**Challenge:**
Tally the lines in the items below that contain the string "height". Reply with the number alone.
###
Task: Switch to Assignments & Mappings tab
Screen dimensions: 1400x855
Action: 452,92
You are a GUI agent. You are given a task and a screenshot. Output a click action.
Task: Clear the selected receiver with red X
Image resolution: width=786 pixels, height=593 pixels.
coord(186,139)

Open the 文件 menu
###
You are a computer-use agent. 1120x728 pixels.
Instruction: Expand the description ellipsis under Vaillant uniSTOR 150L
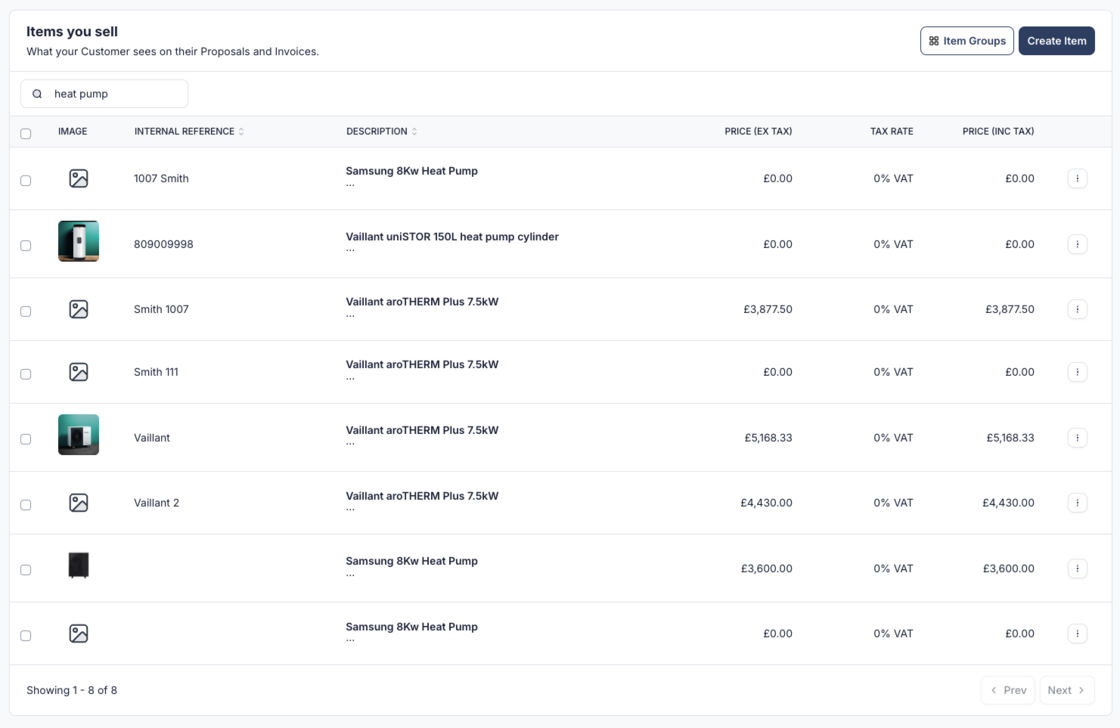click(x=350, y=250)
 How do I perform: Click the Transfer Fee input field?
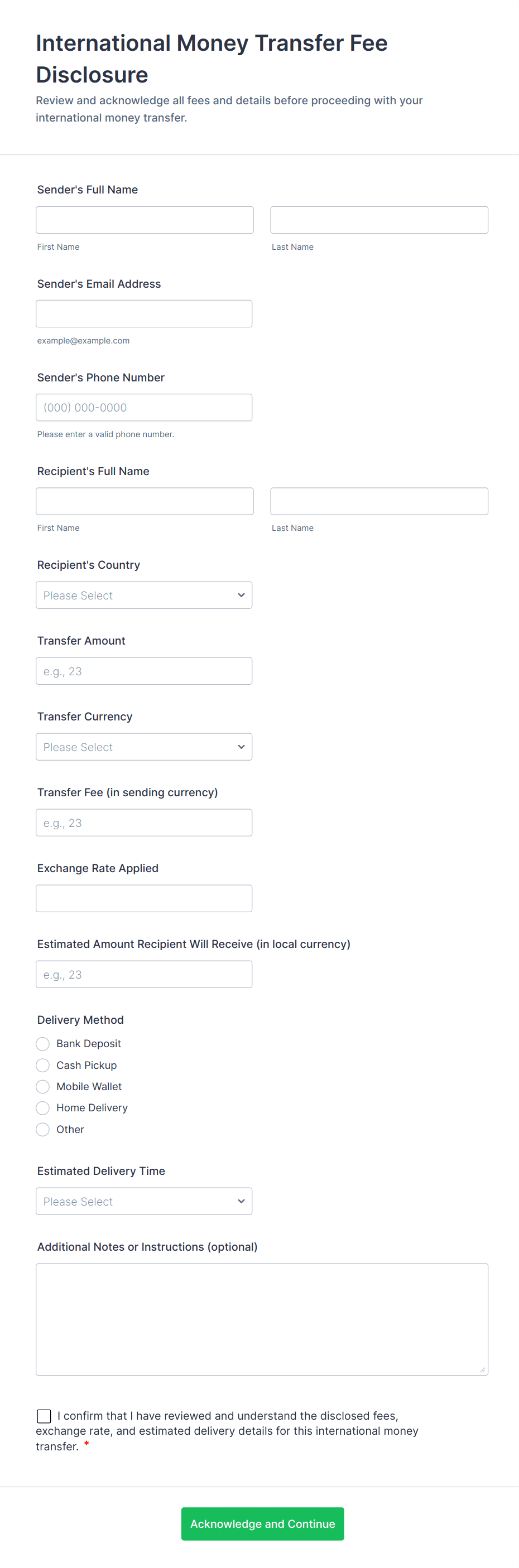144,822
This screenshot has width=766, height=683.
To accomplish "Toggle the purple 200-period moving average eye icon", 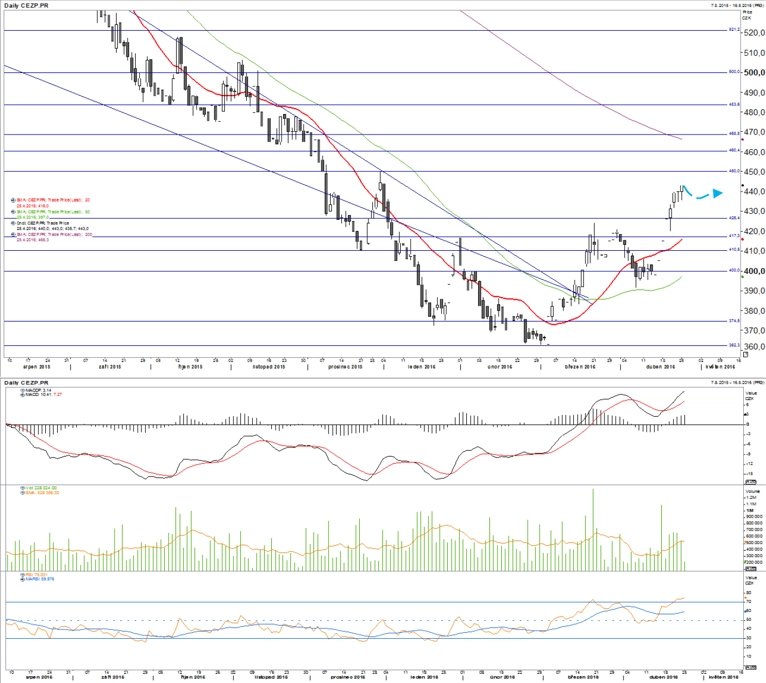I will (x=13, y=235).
###
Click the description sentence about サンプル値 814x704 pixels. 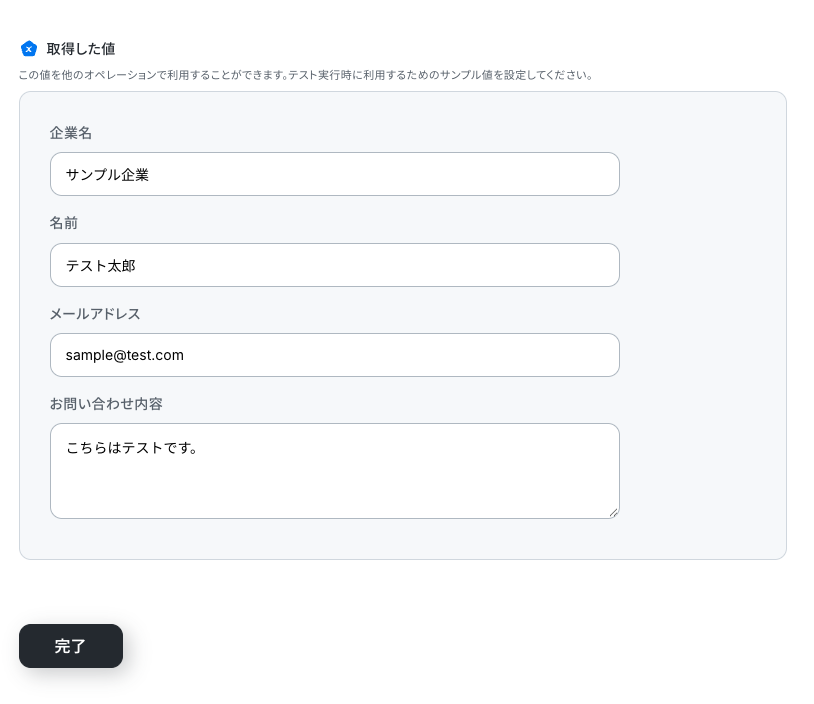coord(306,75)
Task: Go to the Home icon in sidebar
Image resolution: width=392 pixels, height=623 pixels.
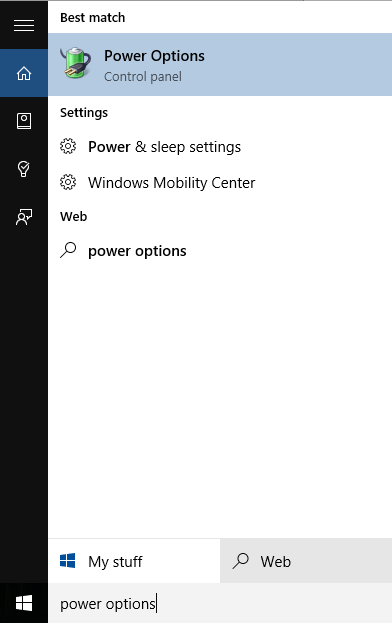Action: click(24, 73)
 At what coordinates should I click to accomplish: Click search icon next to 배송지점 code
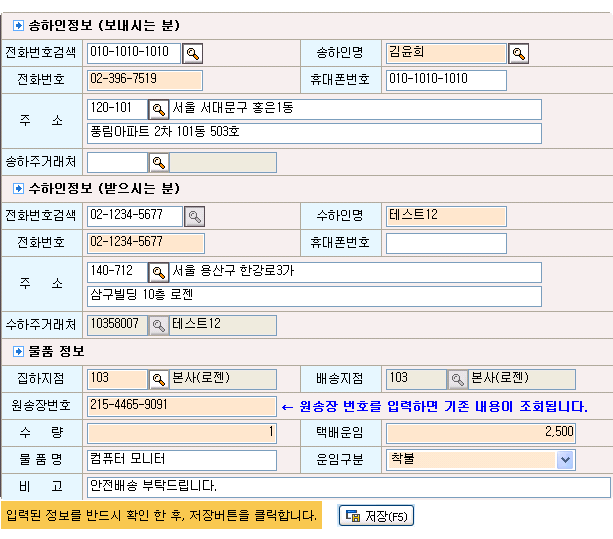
###
**Response to this task:**
3